Queda controlada sobre o traseiro — clássico do slapstick. O dublê precisa de proteção e técnica correta, senão vira caso de pronto-socorro.
A queda cômica só funciona se o dublê souber como cair sobre o cóccix sem arriscar a coluna. Vemos isso em toda comédia física desde os tempos de Chaplin — o personagem escorrega, as pernas disparam para cima e o corpo cai de cara no chão. Isso não só parece engraçado, como é engraçado, mas também é terrivelmente perigoso se feito da maneira errada.
No set, para uma queda cômica limpa, você precisa de várias coisas ao mesmo tempo: primeiro, a superfície certa — não é asfalto simples, mas um sistema de colchões de ginástica sob a superfície praticável.
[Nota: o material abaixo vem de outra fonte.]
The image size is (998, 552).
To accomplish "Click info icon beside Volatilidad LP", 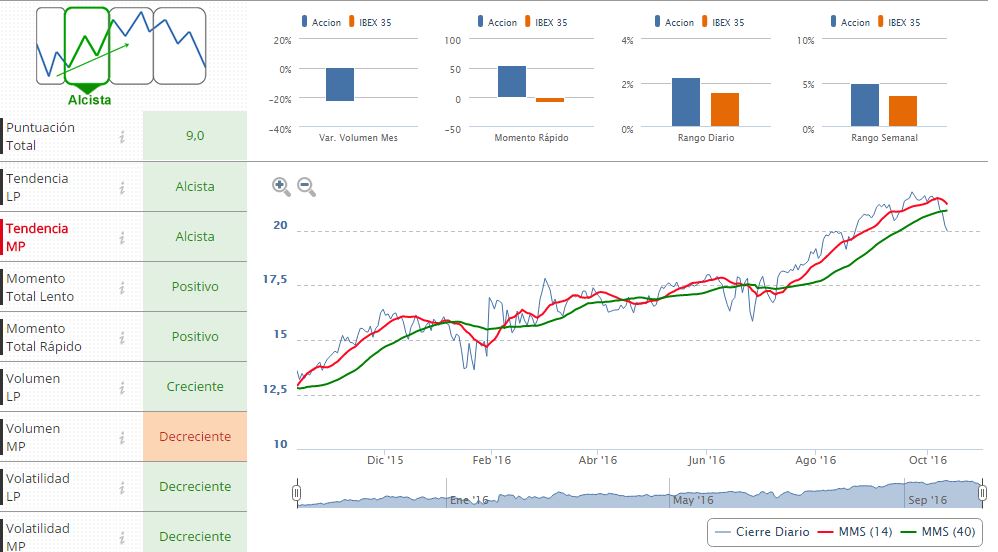I will point(122,487).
Segundo, o timing certo na filmagem — muitos cinegrafistas usam uma velocidade de obturador ligeiramente mais rápida (cerca de 100-120 em vez dos 24fps padrão), para que o movimento pareça ainda mais engraçado em tempo real. Terceiro, a posição da queda: o dublê não transfere o peso para a parte inferior das costas, mas distribui o impacto sobre o cóccix e os músculos largos das coxas. Os braços vão para cima ou para os lados — isso intensifica o efeito visual e protege a cabeça ao mesmo tempo.
Vejo muitos dublês iniciantes que ficam muito rígidos. Uma queda cômica de verdade é um movimento rolante — você não cai como uma árvore derrubada, mas deixa o corpo ceder. Flexionar o joelho, rolar levemente a parte inferior das costas, inclinar a cabeça para trás no último momento. Com bom acolchoamento (muitas vezes usamos protetores de rúgbi ou inserções de espuma feitas sob medida nas calças), a energia se distribui e a dor permanece nos lugares certos — ou seja, em lugar nenhum. Essa é a diferença entre uma queda cômica que funciona em cinco tomadas e um dublê que precisa ir ao médico depois.
Idealmente, a câmera deve estar na altura dos olhos ou ligeiramente de baixo — assim, a queda cômica parece maior e mais absurda. Um plano aberto funciona melhor do que um close-up, porque você precisa ver o impacto do corpo inteiro. E para o designer de som: a queda cômica é silenciosa. Um *thump* seco no sistema de colchões, sem estalos dramáticos. Isso fortalece o timing cômico.